Data excerpts:
◇ ◇ ◇

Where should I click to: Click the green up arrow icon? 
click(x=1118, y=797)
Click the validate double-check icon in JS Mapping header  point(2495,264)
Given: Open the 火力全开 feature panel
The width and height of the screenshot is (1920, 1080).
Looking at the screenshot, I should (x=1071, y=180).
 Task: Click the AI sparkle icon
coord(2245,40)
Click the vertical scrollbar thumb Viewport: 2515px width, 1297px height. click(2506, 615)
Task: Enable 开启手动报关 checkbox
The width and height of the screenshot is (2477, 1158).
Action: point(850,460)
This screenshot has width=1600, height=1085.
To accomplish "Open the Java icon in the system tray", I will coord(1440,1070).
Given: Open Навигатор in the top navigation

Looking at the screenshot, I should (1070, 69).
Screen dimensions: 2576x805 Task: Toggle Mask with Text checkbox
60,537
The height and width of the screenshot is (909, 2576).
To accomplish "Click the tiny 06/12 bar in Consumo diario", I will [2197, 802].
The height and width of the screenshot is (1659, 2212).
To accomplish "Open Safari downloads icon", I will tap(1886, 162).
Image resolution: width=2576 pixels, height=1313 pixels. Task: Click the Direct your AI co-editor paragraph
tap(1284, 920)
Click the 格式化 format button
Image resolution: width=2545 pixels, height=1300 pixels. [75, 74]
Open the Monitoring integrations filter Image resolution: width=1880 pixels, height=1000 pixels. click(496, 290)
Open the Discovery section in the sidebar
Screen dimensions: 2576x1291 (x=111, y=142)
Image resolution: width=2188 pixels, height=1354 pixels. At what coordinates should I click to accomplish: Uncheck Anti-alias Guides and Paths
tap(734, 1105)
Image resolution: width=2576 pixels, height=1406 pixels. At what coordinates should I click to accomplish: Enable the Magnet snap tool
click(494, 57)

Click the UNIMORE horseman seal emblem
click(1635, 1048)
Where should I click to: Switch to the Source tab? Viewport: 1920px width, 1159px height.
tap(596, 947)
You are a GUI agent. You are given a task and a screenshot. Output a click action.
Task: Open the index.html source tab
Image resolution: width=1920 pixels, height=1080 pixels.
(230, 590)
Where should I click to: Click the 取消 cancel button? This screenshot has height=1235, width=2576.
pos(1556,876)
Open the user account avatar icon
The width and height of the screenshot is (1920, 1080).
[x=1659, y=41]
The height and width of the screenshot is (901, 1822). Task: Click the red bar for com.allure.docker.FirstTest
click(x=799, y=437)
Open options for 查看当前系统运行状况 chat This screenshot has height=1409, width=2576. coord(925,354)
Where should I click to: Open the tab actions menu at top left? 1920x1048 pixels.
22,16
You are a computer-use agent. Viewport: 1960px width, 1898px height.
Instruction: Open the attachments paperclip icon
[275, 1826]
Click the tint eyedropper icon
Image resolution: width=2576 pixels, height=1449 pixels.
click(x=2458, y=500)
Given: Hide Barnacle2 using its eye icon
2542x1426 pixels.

◇ ◇ ◇

= WHAT IS REQUIRED =
Reproduce the data in full, precisely as given.

= RESULT FOR THIS EXERCISE =
Where should I click to: Click the green up arrow icon? 
click(x=1118, y=797)
Click the validate double-check icon in JS Mapping header  point(2495,264)
Given: Open the 火力全开 feature panel
The width and height of the screenshot is (1920, 1080).
Looking at the screenshot, I should (x=1071, y=180).
 Task: Click the AI sparkle icon
coord(2245,40)
Click the vertical scrollbar thumb Viewport: 2515px width, 1297px height. click(2506, 615)
Task: Enable 开启手动报关 checkbox
The width and height of the screenshot is (2477, 1158).
Action: point(850,460)
This screenshot has width=1600, height=1085.
To accomplish "Open the Java icon in the system tray", I will coord(1440,1070).
Given: Open Навигатор in the top navigation

Looking at the screenshot, I should (1070, 69).
Screen dimensions: 2576x805 Task: Toggle Mask with Text checkbox
60,537
The height and width of the screenshot is (909, 2576).
To accomplish "Click the tiny 06/12 bar in Consumo diario", I will [2197, 802].
The height and width of the screenshot is (1659, 2212).
To accomplish "Open Safari downloads icon", I will tap(1886, 162).
Image resolution: width=2576 pixels, height=1313 pixels. Task: Click the Direct your AI co-editor paragraph
tap(1284, 920)
Click the 格式化 format button
Image resolution: width=2545 pixels, height=1300 pixels. [75, 74]
Open the Monitoring integrations filter Image resolution: width=1880 pixels, height=1000 pixels. click(496, 290)
Open the Discovery section in the sidebar
Screen dimensions: 2576x1291 (x=111, y=142)
Image resolution: width=2188 pixels, height=1354 pixels. At what coordinates should I click to accomplish: Uncheck Anti-alias Guides and Paths
tap(734, 1105)
Image resolution: width=2576 pixels, height=1406 pixels. At what coordinates should I click to accomplish: Enable the Magnet snap tool
click(494, 57)

Click the UNIMORE horseman seal emblem
click(1635, 1048)
Where should I click to: Switch to the Source tab? Viewport: 1920px width, 1159px height.
tap(596, 947)
You are a GUI agent. You are given a task and a screenshot. Output a click action.
Task: Open the index.html source tab
Image resolution: width=1920 pixels, height=1080 pixels.
(230, 590)
Where should I click to: Click the 取消 cancel button? This screenshot has height=1235, width=2576.
pos(1556,876)
Open the user account avatar icon
The width and height of the screenshot is (1920, 1080).
[x=1659, y=41]
The height and width of the screenshot is (901, 1822). Task: Click the red bar for com.allure.docker.FirstTest
click(x=799, y=437)
Open options for 查看当前系统运行状况 chat This screenshot has height=1409, width=2576. coord(925,354)
Where should I click to: Open the tab actions menu at top left? 1920x1048 pixels.
22,16
You are a computer-use agent. Viewport: 1960px width, 1898px height.
Instruction: Open the attachments paperclip icon
[275, 1826]
Click the tint eyedropper icon
Image resolution: width=2576 pixels, height=1449 pixels.
click(x=2458, y=500)
Given: Hide Barnacle2 using its eye icon
2542x1426 pixels.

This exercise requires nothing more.